More Music
Music played such as large role in my life as a camper and staff member. I remembers on of the best things about tennis was the fact you got to ride in a car to Booneville’s High School—next to the runway—and listen to KFRC, “The Big 610” and hear songs, top 40 of course, but music none-the-less. We had quiet time in the canteen, one of my favorite evening activities, listening to records and talking. Nothing too complicated. Just music. Music defined and formed the times: The Doors, “Light My Fire”, Cream’s “Sunshine of Your Love”, the Rolling Stones, “Well we all need someone we can dream on...” The Airplane, Bob Dylan, The Association, New Christy Minstrels, there was a long list of albums. Marshall bought most of the dance albums and his musical taste had a strong influence for sure.
One of my roles at camp was to play the records at dances, an early DJ. I really liked the music, loved the role, and appreciated the pace and themes of dances and of the last dance, the only one I would actually dance myself. Put on a really long song, the album version, 5-6 minutes of musical ecstasy and dance.

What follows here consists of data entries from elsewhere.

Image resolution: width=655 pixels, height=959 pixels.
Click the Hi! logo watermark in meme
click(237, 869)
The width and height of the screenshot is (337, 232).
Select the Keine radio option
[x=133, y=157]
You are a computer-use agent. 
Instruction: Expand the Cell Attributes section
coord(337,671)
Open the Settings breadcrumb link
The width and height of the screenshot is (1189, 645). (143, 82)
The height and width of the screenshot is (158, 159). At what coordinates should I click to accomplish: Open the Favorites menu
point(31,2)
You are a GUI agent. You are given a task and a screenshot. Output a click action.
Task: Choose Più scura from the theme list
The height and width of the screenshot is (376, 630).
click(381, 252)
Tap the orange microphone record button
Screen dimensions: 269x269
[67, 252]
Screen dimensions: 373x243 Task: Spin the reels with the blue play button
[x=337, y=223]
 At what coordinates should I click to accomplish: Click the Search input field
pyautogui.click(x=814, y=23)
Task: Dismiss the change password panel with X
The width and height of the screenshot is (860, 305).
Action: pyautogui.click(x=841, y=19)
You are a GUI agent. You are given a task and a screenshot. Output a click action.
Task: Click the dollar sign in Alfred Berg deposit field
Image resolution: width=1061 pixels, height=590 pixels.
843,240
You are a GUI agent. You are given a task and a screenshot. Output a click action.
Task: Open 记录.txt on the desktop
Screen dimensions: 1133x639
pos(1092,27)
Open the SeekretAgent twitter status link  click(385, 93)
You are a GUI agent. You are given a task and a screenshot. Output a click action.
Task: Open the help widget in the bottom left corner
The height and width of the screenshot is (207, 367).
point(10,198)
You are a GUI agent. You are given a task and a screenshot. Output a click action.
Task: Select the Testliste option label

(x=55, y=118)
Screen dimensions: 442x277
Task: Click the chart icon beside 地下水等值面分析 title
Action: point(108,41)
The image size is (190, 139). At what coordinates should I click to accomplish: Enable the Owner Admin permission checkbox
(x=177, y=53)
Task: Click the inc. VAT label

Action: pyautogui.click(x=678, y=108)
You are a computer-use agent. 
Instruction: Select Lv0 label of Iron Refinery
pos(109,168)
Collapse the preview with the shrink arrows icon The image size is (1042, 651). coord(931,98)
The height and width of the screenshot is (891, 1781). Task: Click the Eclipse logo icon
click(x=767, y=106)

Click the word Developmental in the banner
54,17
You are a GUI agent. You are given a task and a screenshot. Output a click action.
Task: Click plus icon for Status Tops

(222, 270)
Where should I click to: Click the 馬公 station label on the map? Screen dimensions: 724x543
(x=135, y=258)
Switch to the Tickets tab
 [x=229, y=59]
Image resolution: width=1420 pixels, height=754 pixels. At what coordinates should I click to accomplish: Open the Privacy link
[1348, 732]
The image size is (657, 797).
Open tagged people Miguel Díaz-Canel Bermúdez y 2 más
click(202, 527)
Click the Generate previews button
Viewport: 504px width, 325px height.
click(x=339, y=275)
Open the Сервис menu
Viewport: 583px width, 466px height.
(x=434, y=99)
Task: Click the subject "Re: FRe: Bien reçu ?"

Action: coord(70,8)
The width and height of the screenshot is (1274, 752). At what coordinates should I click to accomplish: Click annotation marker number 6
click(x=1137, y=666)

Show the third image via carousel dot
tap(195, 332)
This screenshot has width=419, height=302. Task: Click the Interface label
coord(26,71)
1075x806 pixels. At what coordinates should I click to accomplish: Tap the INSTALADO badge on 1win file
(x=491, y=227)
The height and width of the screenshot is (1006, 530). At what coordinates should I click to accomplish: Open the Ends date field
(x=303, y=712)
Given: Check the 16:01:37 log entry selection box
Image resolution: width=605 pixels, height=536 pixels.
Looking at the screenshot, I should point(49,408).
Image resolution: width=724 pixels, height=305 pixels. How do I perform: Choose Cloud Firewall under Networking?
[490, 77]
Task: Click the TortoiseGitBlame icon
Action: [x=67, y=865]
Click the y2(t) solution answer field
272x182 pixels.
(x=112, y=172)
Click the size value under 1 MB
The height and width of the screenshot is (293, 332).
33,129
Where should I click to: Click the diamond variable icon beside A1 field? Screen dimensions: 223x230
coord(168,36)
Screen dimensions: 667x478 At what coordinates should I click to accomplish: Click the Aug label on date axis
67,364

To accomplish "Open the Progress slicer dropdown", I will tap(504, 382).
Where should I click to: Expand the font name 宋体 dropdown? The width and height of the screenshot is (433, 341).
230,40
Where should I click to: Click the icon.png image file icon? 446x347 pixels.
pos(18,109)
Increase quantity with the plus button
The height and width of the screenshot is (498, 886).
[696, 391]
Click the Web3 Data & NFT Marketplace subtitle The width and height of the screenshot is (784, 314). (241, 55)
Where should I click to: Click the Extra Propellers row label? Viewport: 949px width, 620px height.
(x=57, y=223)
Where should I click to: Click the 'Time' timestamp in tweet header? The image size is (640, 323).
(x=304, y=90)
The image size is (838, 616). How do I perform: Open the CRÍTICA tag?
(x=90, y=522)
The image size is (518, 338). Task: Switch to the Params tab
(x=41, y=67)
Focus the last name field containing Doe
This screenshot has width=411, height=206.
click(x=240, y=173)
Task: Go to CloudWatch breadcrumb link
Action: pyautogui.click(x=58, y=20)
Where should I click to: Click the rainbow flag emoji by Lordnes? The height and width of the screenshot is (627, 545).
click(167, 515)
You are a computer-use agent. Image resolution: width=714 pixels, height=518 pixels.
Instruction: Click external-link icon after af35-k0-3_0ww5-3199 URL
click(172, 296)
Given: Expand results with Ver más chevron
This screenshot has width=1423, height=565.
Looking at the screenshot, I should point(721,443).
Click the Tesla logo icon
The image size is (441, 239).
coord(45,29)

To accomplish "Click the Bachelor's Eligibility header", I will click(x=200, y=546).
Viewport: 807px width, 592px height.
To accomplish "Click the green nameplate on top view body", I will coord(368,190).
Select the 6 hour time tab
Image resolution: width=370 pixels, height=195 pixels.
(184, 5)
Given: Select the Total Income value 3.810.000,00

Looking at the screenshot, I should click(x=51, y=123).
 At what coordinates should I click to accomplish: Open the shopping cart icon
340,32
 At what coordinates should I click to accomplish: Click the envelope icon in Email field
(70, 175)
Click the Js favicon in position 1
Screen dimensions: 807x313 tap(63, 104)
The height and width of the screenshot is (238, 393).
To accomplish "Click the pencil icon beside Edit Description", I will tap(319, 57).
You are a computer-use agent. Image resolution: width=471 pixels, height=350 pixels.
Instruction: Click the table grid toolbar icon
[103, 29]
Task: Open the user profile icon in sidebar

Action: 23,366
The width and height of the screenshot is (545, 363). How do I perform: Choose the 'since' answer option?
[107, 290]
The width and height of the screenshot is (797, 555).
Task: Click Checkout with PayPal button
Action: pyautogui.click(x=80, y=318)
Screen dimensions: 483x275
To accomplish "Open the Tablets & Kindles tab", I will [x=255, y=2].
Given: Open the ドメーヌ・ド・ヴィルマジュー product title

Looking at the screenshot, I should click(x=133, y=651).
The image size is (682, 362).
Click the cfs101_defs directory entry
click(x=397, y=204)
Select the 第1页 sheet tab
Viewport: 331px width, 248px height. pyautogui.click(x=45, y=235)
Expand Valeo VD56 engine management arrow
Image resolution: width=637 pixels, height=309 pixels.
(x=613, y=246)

My early memories, pre-Dramuda, were dances in the Canteen. But these are details that fade. Dramuda appeared as the venue for plays (Drama, Music and Dance) and had a wonderful large floor, logs along the hillside for those who just wanted to sit, and power for the old record player/PA. My love of music blossomed at camp—it’s still there I might add. I wasn’t then a players of anything and showed no talent (I still can’t remember the words to songs, didn’t then pay guitar, could barely carry a tune, and was afraid of getting up in front of audiences.)
But if you went through my CD’s today you’d see these times well presented. Not so much the folk but all the 60”s and early 70’s rock and funk. Paula introduced me to Tower of Power, the good East Bay girl she was, and War. Took me awhile to warm to horns and the funky sound, Sly Stone, it’s so East Bay Grease now in my mind, and a camper whose name I don’t remember (Germanic name, I think) brought to camp some early Pink Floyd, almost scarily unlistenable. And then there was the radio in the canteen—this could barley pull in anything if memory serves.
The one none music sonic memory was, however, another camper and I asking permission to listen on Irv’s radio in the outer office to the landing on the moon in the summer of ’69 during siesta.